I like the original suggestion to swap rebase branches best. First I will try to squash out serial features into a sane number of sequential commits with human-readable log, then maybe all the bfin emu commits if that isn’t too tough, then I’ll try to move everything useful directly on top of master, with your bits on top of that. Then over to you to edit your commits if necessary…

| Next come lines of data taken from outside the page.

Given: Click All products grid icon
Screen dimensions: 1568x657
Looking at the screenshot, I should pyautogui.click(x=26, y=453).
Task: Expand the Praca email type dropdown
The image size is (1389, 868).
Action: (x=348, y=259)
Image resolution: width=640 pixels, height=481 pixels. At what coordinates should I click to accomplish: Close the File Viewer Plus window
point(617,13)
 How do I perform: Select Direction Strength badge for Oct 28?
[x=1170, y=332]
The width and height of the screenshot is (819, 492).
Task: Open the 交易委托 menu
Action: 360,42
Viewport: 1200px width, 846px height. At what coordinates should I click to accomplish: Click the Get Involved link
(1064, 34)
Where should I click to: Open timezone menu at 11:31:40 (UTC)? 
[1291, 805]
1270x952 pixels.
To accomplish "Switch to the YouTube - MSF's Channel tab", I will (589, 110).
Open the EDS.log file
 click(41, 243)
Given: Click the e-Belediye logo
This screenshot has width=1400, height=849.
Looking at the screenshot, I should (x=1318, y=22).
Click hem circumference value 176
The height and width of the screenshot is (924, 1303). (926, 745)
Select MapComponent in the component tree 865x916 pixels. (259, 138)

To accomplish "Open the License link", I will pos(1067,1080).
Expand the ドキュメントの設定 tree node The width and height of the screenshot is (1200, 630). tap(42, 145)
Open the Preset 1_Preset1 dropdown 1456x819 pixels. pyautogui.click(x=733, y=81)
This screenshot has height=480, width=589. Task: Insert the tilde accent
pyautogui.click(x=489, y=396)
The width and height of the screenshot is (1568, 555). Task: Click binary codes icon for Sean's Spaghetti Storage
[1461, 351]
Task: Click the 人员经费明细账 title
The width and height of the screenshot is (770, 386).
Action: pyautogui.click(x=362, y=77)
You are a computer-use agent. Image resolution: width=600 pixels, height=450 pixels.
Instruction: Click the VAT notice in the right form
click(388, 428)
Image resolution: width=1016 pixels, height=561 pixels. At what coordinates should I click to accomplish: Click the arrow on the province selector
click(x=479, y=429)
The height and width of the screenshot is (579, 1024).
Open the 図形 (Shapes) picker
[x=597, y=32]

This approach is much harder to screw up & lose working code than cherry-picking on a new branch, because you always have an acid-test that the HEAD of dev_rebased must be identical to the old dev HEAD… Anyways I need to try but think that will work…
EDIT:
Hang on no, waiiiit! Rebase/cleanup of the dev branch at this stage would totally screw up my other PR - obviously! Can we run things in the following order:
- first I squash the commits in that PR down to one/two commits
- then I rebase it on top of monome/dev
- then perform the rebase described above on my net-use-malloc branch (for the old commits with bad log)
- then over to you if you want to edit block processing/C++ wrappers, clean up bugfixes etc
- then merge catfact/net-use-malloc~1 into monome/dev (i.e everything up till the net-use-malloc commit)
Then I can force-push catfact/net-use-malloc to rick-monster/net-use-malloc.rebased, do a final check it’s identical to rick-monster/net-use-malloc, then re-open the pull-request from rick-monster/net-use-malloc.rebased to monome/dev.
Phew! That sounds a lot more complicated than it actually is, sorry! The other option is we just leave the commits on dev a mess, and hope like hell none of it needs to be subsequently reverted.